L’Oréal was named “Packager of the Year” in 2003 by CPC Packaging, an American trade journal for the cosmetics and personal care industry. An award that underlines the Group’s capacities in meeting the consumer’s needs by using the most sophisticated technologies in packaging.

So Many Ways of Being Innovative

There’s much more to innovative packaging than meets the eye.
For example, Maybelline New York’s Roller Color Eye Shadow required the invention of a specially designed roll-on ball with tiny indentations so the powdered shadow would adhere to it.
Sand-proof caps and containers designed not to leak when left open were created for the L’Oréal Paris Solar Expertise line of sun care products.
Maybelline New York’s Sky High Curves Mascara waterproof and washable formulas had to be packaged in different materials because the waterproof formula is more susceptible to evaporation.

Technological and practical considerations like these are just one aspect of packaging.
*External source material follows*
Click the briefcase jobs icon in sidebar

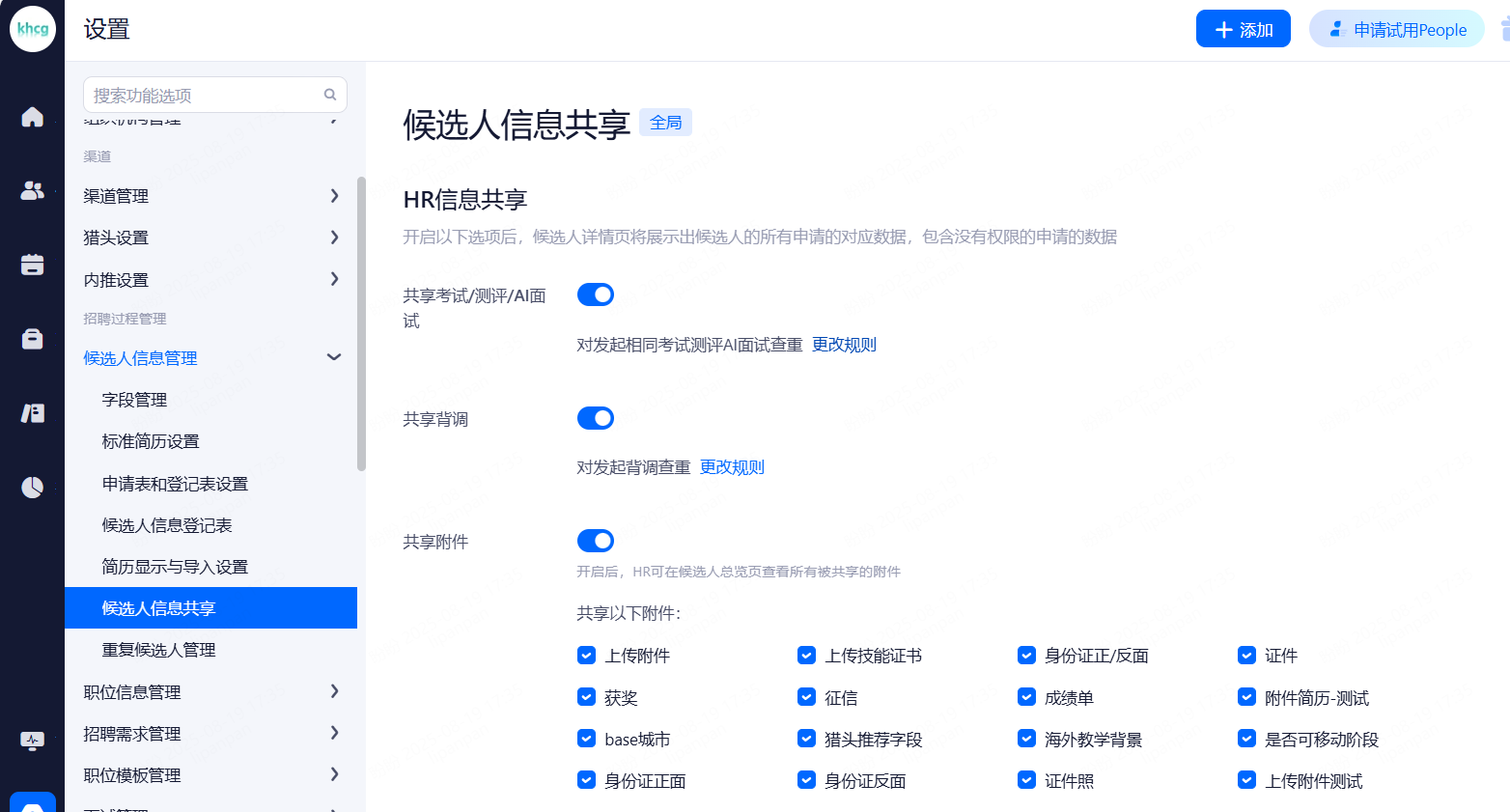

Looks count too, and giving concrete form to a designer’s vision can be quite a challenge. To recreate the look and feel of old English silver, the cap for the Ralph Lauren fragrance “Blue” was stamped with an eyelet machine, laser-engraved on the sides, partially buffed to leave a few scratches for an antique look and coated with a protective lacquer that changed the color from shiny silver to a slightly tarnished shade.

L’Oréal received gratifying recognition for these and other achievements when the magazine CPC Packaging named L’Oréal Packager of the Year: “We are impressed with how, through the individual style of each brand’s packaging, its own distinct personality is conveyed. And, in addition to good looks, an important aspect of a great package is functionality—and this is an area in which L’Oréal excels.”

Packaging Behind The Scenes

Most of us are familiar with the tasks of designers however few of us are aware of the research, engineering, high-tech equipment and skilled labor that go into actually manufacturing product packaging. Packages must be conceived so that they don’t leak, break or fade, and they must be made of materials that are 100% safe and cause no chemical reaction with contents.

Engineers have to create caps that close properly, spouts set at just the right angle and pumps that dispense just the right dose. Machines that can transform a lump of raw material into an appealing bottle or jar have to be invented. Procurement people must scour the world for materials that can be colored, molded and shaped to specifications and that can be delivered on time in sufficient quantities. And after all that, the finished package has to look exactly the way the designer intended. According to Michel Fontaine, Vice-President of Packaging Research at L’Oréal, “Innovation in packaging is the result of the interaction between brand marketing, the labs that produce the formulas and packaging experts. Packaging at L’Oréal is a real technological challenge at the service of our consumers.”